I was going to show you the test and code as they now stand, and I will. But I see another problem, so first let’s compare two tests:

testStep2() {
    setupTest();
    step2();
    assertEqual(visible, [9, 14, 12, 21]);
    assertEqual(invisible, [4, 10, 16, 18, 8, 13]);
    assertEqual(ordering, [9, 4, 14, 10, 12, 16, 21, 18, 8, 13]);
}

testStep3() {
    setupTest();
    step3();
    assertEqual(visible, [7, 10, 11, 20]);
    assertEqual(invisible, [9, 14, 12, 21]);
    assertEqual(ordering, [9, 7, 14, 10, 12, 11, 21, 20]);
}

Compare testStep3 with testStep2. In testStep3, notice that in the ordering test, the list starts with 9, the first item made invisible. But in testStep2, it starts with 9 (als0) but that’s the first item made visible. I forgot to test for doing invisible first, and of course, then I didn’t change the order. The test runs, but it’s still wrong. So first I change the test to reflect what we really want:

testStep2() {
    setupTest();
    step2();
    assertEqual(visible, [9, 14, 12, 21]);
    assertEqual(invisible, [4, 10, 16, 18, 8, 13]);
    assertEqual(ordering, [4, 9, 10, 14, 16, 12, 18, 21, 8, 13]);
}

Notice that I just reversed the pairs, going invisible first. The test now fails, of course. Now all I should have to do is reverse the order of the items in the step2 function and all should be well again:

step2 ()
{
    setInvisible(LF4); //stand
    setVisible(LF2);

    setInvisible(RL3); //stand
    setVisible(RL2);

    setInvisible(RF5);
    setVisible(RF2); //stand

    setInvisible(RR5); //stand
    setVisible(RR2);

    setInvisible(LF5);
    setInvisible(RL5);
}

I did that, ran the tests and they all passed. Back where we intended to be.

Is there a lesson here?

When something goes wrong, I like to reflect for a moment to see if there is something to learn. One thing is that if I had been working with someone else, they might well have seen the problem sooner. Another is that I’m really glad I have my tests, because I can read them to see what is supposed to happen, notice if the test itself is wrong, then fix it and then fix the code, with a lot of certainty that I’m getting what I need.

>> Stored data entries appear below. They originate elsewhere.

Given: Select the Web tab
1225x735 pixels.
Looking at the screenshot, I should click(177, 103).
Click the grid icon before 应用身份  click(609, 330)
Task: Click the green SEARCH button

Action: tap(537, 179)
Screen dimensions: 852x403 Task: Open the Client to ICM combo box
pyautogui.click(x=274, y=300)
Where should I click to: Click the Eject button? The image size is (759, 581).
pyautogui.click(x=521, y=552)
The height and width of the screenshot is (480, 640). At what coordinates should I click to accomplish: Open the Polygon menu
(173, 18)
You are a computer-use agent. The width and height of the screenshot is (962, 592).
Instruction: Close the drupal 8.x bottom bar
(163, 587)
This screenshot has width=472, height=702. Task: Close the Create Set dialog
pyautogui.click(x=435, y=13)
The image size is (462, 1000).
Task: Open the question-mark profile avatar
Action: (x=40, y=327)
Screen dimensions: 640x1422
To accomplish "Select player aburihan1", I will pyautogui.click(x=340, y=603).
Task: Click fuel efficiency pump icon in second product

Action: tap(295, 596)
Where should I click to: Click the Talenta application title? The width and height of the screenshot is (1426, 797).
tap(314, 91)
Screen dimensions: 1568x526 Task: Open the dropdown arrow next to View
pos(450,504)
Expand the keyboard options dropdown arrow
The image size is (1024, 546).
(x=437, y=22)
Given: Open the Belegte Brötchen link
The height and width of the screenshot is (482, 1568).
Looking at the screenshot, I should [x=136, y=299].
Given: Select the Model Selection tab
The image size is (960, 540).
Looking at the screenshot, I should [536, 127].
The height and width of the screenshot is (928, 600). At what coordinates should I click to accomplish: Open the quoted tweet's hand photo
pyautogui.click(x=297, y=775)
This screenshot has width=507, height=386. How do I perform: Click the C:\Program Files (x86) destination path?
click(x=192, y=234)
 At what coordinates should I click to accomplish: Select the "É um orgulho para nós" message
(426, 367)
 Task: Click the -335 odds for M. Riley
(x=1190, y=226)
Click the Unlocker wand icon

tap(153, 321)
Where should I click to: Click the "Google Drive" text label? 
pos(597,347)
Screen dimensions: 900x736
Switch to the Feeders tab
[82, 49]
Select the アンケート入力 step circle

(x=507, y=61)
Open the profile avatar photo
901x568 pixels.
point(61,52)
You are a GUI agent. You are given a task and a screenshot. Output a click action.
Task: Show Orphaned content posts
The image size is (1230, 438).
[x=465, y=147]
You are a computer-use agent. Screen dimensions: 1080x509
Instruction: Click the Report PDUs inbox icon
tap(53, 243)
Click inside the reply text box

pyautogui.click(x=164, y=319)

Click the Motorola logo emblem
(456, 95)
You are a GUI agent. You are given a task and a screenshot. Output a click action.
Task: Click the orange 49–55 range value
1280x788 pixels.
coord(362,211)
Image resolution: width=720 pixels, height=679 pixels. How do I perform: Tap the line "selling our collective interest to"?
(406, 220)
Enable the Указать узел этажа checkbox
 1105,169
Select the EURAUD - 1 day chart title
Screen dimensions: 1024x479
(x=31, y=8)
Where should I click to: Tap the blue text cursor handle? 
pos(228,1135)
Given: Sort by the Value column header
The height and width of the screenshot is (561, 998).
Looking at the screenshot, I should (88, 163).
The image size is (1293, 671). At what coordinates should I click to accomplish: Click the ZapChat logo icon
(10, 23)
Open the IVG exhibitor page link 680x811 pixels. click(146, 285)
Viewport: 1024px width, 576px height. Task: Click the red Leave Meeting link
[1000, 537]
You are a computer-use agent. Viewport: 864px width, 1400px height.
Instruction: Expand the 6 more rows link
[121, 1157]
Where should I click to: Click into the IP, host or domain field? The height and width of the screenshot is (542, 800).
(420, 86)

Another lesson, though, may be that these tests, while solid, are a bit too hard to read. It may be that I should have seen sooner that there was something wrong with that one. I’ll make a note to think about that later. For now, we know the tests are solid, and I’ll proceed with the refactoring.

The cunning plan …

… is just to create the two in and out lists as before, then call changeVisibility. We expect that this will nearly work, but not quite, because as it is written, changeVisibility only processes four elements from each list, and we are going to have six elements in our off list. Like this:

step2 ()
{
    list off = [LF4, RL3, RF5, RR5, LF5, RL5];
    list on  = [LF2, RL2, RF2, RR2];

    changeVisibility(off, on);
}

I haven’t run the tests yet. What I predict is exactly one error, on the ordering list for testStep2. I expect the actual to be two items shorter than the expected. Let’s see. Here are the errors:

Lists are not equal, [4, 10, 16, 18] != [4, 10, 16, 18, 8, 13]
Lists are not equal, [4, 9, 10, 14, 16, 12, 18, 21] != [4, 9, 10, 14, 16, 12, 18, 21, 8, 13]

Yes, errors. I was right about the ordering list, but I forgot that the off list would also be too long. This is why we have tests, because our brains are often not up to the challenge of predicting exactly what will happen. Well, my brain, anyway. Yours maybe is.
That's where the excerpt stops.